La atribución a los términos utilizados en las normas jurídicas de un significado que no es el léxico, cuando no tiene apoyo en las normas mismas, es un truco de rábulas intolerable en juristas serios, como se supone que son o deberían ser los que asesoran a nuestros hombres de Estado. Pero además, como todo truco, requiere talento. Como a menudo se dice, sofista no es quien quiere, sino quien puede, y la voluntad de los autores del argumento parece más fuerte que su capacidad. Es ridículo afirmar que no existen intereses nacionales enfrentados, aunque ninguno de ellos sea el nuestro, en una guerra que termina con la cesión de una parte del territorio a uno de los bandos enfrentados en una guerra civil entre dos nacionalismos. Es grotesco sostener que no hay guerra porque la decisión de emprenderla la toman por consenso quince Estados, y no uno solo de ellos (sin entrar a discutir, una vez más, el significado del consenso y el origen real de la decisión, apenas velados por eufemismos de los que la prensa norteamericana suele prescindir). La única razón con apoyo en la realidad es la última, la de que no hemos hecho guerra porque no hemos corrido riesgos, pero es una razón inquietante.

Según una opinión extendida, la guerra de Kosovo ha sido, en efecto, un hecho histórico universal al que se debe atribuir el mismo significado que para Goethe tuvo la batalla de Valmy. Ha sido el inicio de una nueva era en la historia de la humanidad en la que los Estados civilizados (y poderosos) sólo recurrirán a la fuerza para imponer el respeto a los derechos humanos e implantar la democracia en el mundo entero, sin detenerse en bagatelas jurídicas ni dejarse paralizar por el respeto a la soberanía estatal.

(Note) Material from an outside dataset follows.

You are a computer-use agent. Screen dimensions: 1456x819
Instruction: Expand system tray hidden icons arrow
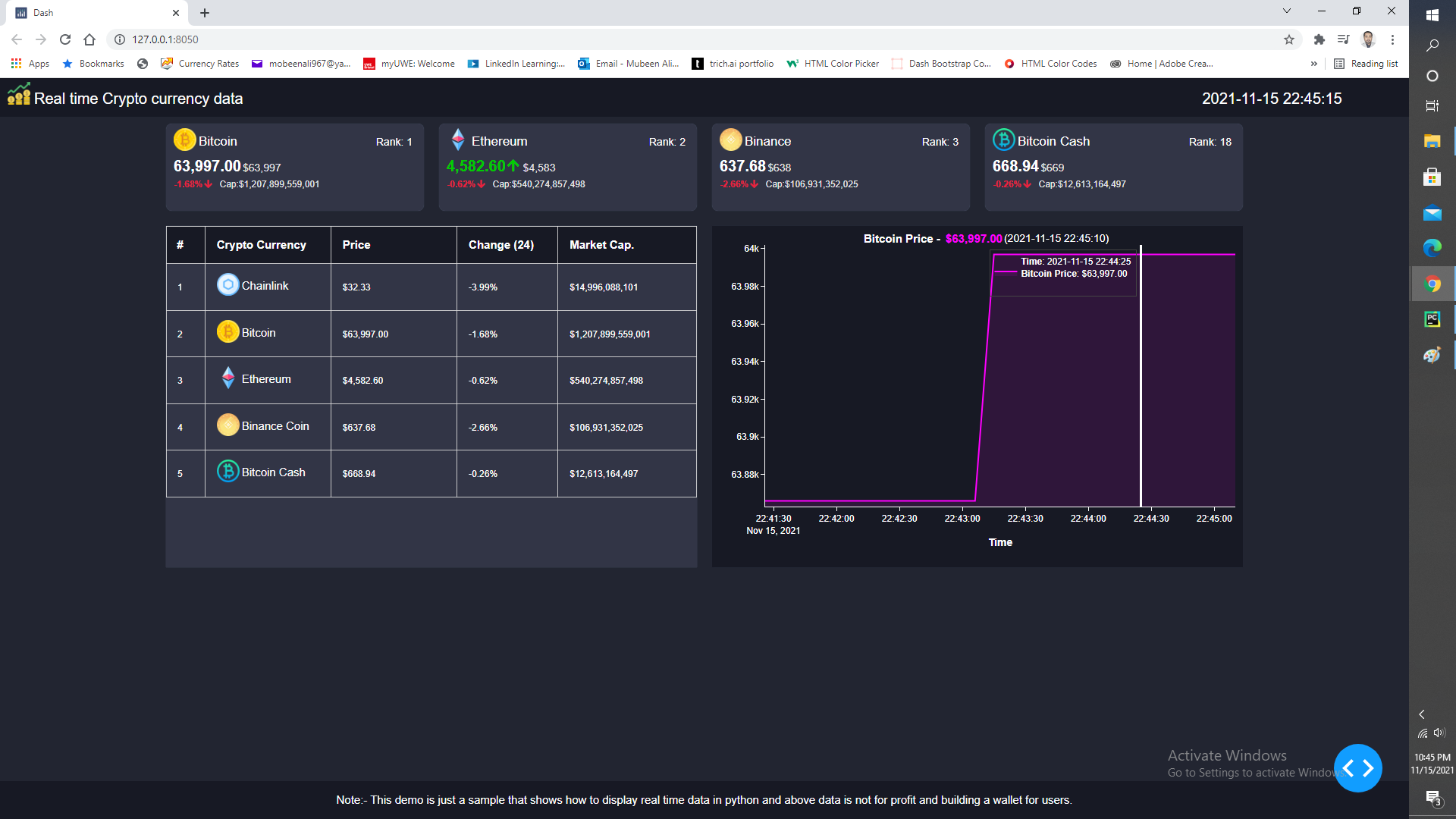click(x=1422, y=714)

En ese futuro luminoso pueden darse, sin embargo, como es claro, dos situaciones distintas. Si los Estados bárbaros, por sí mismos o con el auxilio de aliados poderosos, tienen fuerzas suficientes para responder en especie a los que intentan hacerlos entrar en razón habría guerra para todos (eventualmente incluso guerra atómica) y la decisión de los Estados virtuosos pondría en peligro los derechos humanos de sus propios ciudadanos a la búsqueda de la felicidad e incluso a la vida, con lo que ellos mismos estarían actuando como bárbaros. Sólo si se da la otra situación posible y los bárbaros son tan débiles que no pueden usar la fuerza contra los paladines de los derechos será la acción armada de éstos unidireccional; será guerra para quienes la sufren, no para quienes la hacen, cuyos Gobiernos estarán por eso dispensados de solicitar autorización alguna para acometerla.

Y así ha sido en Kosovo. Lo nuevo en lo allí sucedido no es que los mandos militares hayan hecho lo posible por no tener bajas en sus filas, pues eso es para ellos un deber deontológico elemental, sino que nuestros políticos sólo hayan decidido causar destrucciones y muertes en territorio serbio cuando han estado razonablemente seguros de que nosotros no sufriríamos destrucciones ni muertes, y serían pocas, si algunas, las de nuestros ejércitos profesionales. Por eso, la intervención no ha sido guerra, y ése es el motivo de que no haya sido necesario solicitar la autorización de nuestros representantes para hacerla. La acumulación de contradicciones es interminable. La no-guerra hecha en defensa de los derechos humanos parte del principio de que no todos los humanos son iguales; la defensa de la democracia con las armas permite prescindir de las condiciones que la Constitución democrática impone para utilizarlas, etcétera.

Dicho lo dicho, también es verdad que, aunque las Cortes hubiesen intervenido, nada habría cambiado, que para la mayoría de los españoles eso carece de importancia y que es seguro que para una buena parte de ellos, mientras estemos del lado de los fuertes y podamos bombardear sin temor a ser bombardeados, todo está bien. Quizás tengan razón y este artículo sea inútil, pero si la tienen, ¿cuál es la razón que justifica la guerra contra Serbia?

Francisco Rubio Llorente es catedrático de Derecho Constitucional.